Complex-survey analysis (NHANES, BRFSS, DHS, …)¶
Most population-health data are not simple random samples. NHANES, BRFSS, DHS, MEPS and their kin use stratification, clustering, and unequal selection probabilities. Ignoring the design biases point estimates and understates standard errors. StatsPAI's
sp.surveyfamily mirrors R'ssurveypackage: declare the design once, then every estimator returns design-corrected standard errors, design effects (DEFF), and design degrees of freedom.
Scope note: the survey estimators are API-stable and reproduce the
standard linearization (Taylor-series) variance, but are not yet
parity-certified against R's survey::svyglm.

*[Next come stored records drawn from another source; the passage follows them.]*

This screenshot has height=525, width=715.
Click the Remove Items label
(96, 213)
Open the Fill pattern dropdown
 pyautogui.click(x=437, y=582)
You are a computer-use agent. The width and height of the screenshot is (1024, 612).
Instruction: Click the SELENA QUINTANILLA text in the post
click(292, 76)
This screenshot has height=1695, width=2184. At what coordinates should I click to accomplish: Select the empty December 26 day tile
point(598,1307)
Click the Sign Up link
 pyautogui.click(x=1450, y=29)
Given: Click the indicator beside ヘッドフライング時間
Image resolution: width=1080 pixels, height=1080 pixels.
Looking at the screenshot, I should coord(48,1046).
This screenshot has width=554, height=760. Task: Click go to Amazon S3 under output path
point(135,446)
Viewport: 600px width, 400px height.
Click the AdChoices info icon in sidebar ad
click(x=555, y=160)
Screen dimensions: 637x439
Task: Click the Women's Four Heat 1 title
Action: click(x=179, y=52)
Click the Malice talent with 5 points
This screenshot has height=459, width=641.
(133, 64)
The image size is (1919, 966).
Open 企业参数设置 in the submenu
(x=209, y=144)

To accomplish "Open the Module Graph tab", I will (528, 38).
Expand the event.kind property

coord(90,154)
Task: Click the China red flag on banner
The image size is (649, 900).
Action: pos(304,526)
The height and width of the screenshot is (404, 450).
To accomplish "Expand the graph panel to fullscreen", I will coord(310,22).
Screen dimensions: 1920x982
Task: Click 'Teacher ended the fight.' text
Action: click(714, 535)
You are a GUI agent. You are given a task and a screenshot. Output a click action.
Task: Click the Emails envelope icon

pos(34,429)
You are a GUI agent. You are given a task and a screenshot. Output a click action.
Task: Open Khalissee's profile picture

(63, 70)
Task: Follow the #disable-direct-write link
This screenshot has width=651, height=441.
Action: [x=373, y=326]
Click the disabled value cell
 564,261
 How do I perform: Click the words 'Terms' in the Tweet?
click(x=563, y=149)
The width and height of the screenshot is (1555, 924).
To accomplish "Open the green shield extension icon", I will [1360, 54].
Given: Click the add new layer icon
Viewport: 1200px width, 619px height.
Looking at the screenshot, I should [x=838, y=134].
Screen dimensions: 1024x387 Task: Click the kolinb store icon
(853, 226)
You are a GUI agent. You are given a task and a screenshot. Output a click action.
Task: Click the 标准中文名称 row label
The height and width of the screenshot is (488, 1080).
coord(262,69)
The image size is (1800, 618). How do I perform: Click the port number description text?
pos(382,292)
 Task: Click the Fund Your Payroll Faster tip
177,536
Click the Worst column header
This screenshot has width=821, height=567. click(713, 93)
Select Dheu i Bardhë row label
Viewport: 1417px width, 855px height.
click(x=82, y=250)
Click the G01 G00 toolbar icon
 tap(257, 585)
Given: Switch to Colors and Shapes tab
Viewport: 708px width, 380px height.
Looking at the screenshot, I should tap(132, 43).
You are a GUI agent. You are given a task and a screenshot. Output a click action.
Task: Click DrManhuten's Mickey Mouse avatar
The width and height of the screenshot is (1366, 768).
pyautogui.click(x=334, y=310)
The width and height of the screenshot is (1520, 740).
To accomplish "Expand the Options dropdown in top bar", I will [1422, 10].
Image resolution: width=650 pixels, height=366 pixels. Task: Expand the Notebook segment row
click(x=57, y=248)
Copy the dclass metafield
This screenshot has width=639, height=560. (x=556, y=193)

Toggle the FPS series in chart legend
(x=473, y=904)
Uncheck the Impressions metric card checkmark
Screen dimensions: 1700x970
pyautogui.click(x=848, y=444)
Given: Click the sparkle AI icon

Validate before
publication and read sp.describe_function(name)["limitations"].
1. Declare the design once¶
import statspai as sp
design = sp.svydesign(
data=nhanes,
weights="WTMEC2YR", # examination weight column
strata="SDMVSTRA", # stratification variable
cluster="SDMVPSU", # primary sampling unit
nest=True, # PSU ids are nested within strata
# fpc="FPC", # finite population correction, if available
)
Everything downstream takes this design object, so the design is
specified in exactly one place and cannot drift between estimates.
2. Means, totals, and proportions¶
import statspai as sp
m = sp.svymean(["bmi", "sbp"], design)
print(m.summary()) # Estimate / Std.Err / t / p / 95% CI / DEFF per variable
print(m.estimate, m.std_error, m.deff, m.dof)
tot = sp.svytotal("had_visit", design) # population total with design SE
The reported DEFF (design effect) tells you how much the complex design inflated the variance relative to simple random sampling — a DEFF of 1.5 means your effective sample size is two-thirds of the nominal n. The design degrees of freedom (≈ #PSUs − #strata) drive the t-based confidence intervals, which is why survey CIs are wider than naïve ones.
3. Survey-weighted regression¶
import statspai as sp
# Linear
fit = sp.svyglm("sbp ~ age + bmi + smoker", design, family="gaussian")
print(fit.summary())
# Logistic (design-based prevalence-odds model)
logit = sp.svyglm("hypertension ~ age + bmi + smoker",
design, family="binomial")
print(logit.summary())
Coefficients are population-level (weighted) associations; the standard errors and CIs already account for stratification and clustering.
4. Calibration and raking¶
When your sample margins do not match known population totals (e.g. census age × sex distributions), calibrate the weights so they do — either by raking (iterative proportional fitting) or by Deville–Särndal linear calibration:
import statspai as sp
# Raking to known marginal distributions
cal = sp.rake(
data=df,
margins={
"age_group": {"18-34": 0.30, "35-54": 0.40, "55+": 0.30},
"sex": {"M": 0.49, "F": 0.51},
},
weight="base_weight",
)
calibrated_weights = cal # feed back into sp.svydesign(weights=...)
# Linear calibration to known control totals
lin = sp.linear_calibration(df, totals={"age": 4.2e6, "income": 1.1e9},
weight="base_weight")
5. Why this matters for public health¶
Reporting an unweighted mean from NHANES, or a model SE that ignores the
PSU clustering, is one of the most common reproducibility errors in
applied public-health analysis. Declaring the design with sp.svydesign
and routing every estimate through the sp.svy* functions makes the
correction automatic and auditable.
A known gap: design-based survival analysis (a survey-weighted Cox
model) is not yet wired into the survey family — for now, extract the
calibrated weights and pass them to a weighted analysis manually, and
validate against R's survey::svycoxph.